Осуществлению мечты помог случай.
"Я узнал,— вспоминал Редигер,— что Царскосельское дворцовое управление сдавало в аренду участки земли под постройку дач, и поехал туда справиться. Оказалось, что для этого была отведена часть парка вдоль Павловского шоссе, в которой было нарезано шестнадцать дачных участков, мерой около восьмисот квадратных саженей каждый. Участки сдавались под постройку дач на тридцать шесть лет с торгов. Торги уже были, и участки все были разобраны. Но за неделю до моего появления у начальника дворцового управления генерала Ионова (10 августа) один из арендаторов, генерал-адъютант Гессе, отказался от аренды взятых им четырех участков, и эти участки были свободны; в одни руки вообще дают не более двух участков... Каждые шесть лет арендная плата повышалась на пять процентов, по прошествии тридцати шести лет разрешалось продолжить аренду еще на тридцать шесть лет, но на условиях, которые тогда установит дворцовое управление. Вдоль участков проводились водопровод, канализация и электричество. Ионов мне еще говорил, что так как плата идет в средства государя, то потом можно будет просить о ее сложении, на что, вероятно, и рассчитывал Гессе... Я подал заявление о желании получить участки на этих условиях, и в начале сентября получил согласие кабинета его величества, которому земли эти принадлежали. В ограниченном кругу моих знакомых не было ни одного архитектора, к которому я мог бы обратиться хотя бы за советом. Хотелось иметь дом небольшой, но хороший; я решил строить каменный, так как он стоил всего раза в полтора дороже деревянного, но зато был безопаснее в пожарном отношении и требовал меньше ремонта. То же желание избежать постоянных расходов на ремонт побудило меня облицевать его снаружи кирпичом и крышу сделать из оцинкованного железа. Дом я предпочитал иметь двухэтажный со спальнями наверху как для того, чтобы они были суше, так и с целью иметь возможность спать с открытым окном. На постройку дачи я предполагал затратить 25 000-30 000 рублей. Мой капитал к концу года при реализации стоил бы около 35 000, да на текущем счету было около 4000 рублей, так что предприятие представлялось вполне возможным".

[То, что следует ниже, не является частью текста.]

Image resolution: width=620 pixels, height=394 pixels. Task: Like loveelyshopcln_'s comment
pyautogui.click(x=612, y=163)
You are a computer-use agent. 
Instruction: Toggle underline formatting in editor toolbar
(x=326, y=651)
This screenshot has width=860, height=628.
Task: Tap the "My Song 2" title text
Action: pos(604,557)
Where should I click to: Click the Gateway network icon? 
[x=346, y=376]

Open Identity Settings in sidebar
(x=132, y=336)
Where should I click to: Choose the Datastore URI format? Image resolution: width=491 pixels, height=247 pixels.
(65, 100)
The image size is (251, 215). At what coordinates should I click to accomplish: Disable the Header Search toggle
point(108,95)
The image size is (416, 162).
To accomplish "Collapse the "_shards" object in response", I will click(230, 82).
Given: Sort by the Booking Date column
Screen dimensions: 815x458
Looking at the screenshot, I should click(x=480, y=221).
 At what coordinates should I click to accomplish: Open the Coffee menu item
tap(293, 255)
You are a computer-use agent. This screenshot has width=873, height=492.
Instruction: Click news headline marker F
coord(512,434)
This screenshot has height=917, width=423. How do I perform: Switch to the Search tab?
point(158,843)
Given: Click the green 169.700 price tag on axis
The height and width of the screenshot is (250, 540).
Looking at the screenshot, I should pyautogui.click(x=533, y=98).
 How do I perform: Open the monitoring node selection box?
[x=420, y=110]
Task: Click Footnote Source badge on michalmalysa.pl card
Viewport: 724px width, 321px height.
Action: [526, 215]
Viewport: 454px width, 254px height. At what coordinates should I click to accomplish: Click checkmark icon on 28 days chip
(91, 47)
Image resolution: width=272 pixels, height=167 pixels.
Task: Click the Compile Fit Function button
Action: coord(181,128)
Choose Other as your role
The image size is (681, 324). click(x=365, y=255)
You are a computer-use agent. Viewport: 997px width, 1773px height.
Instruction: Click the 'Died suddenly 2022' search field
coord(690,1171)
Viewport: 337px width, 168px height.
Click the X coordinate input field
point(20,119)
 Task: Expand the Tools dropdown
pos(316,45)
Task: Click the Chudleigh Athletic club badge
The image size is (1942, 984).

Оставалось только найти подходящих специалистов.
"О постройке дачи,— писал генерал,— я советовался с адъютантом военного министра, капитаном Чебыкиным, владевшим домами в Петербурге; он мне говорил, что дом в двести кубических саженей можно построить на цементе и с паркетными полами за 20 000, да на службы потребуется до 5000 рублей; впоследствии он мне говорил, что его архитектор Игнатович выстроит даже по 80 рублей за куб. Эскиз дачи, который принес Чебыкин, мне, однако, не понравился. Случилось мне заговорить о постройке с генералом Гаусманом, управлявшим делами Казарменной комиссии; он для составления проекта рекомендовал своего подчиненного, инженера Мошинского, очень симпатичного и талантливого молодого архитектора, составившего мне проект дома, который вырос до трехсот пятидесяти кубических саженей, причем он полагал стоимость куба (с паркетными полами) в 90 рублей; дом получался стоимостью в 31 500 рублей, а со службами — до 38 000. Неосновательность всех этих расчетов выяснилась лишь в 1901 году. Лето 1903 года мы впервые провели на своей даче в Царском Селе. Внутренняя ее отделка была закончена на скромных основаниях, меблировка тоже. Мы переехали на дачу уже 1 мая, и я при этом взял отпуск на шесть недель; действительно, там было еще много дел по устройству жилья, по разбивке огорода, по всяким доделкам в доме и в саду, по посадке летних цветов и проч. Первые две недели у дома еще возились рабочие, заканчивавшие его облицовку, а затем наступили тишина и наслаждение жить в собственном благоустроенном доме, а не в более или менее убогой наемной даче".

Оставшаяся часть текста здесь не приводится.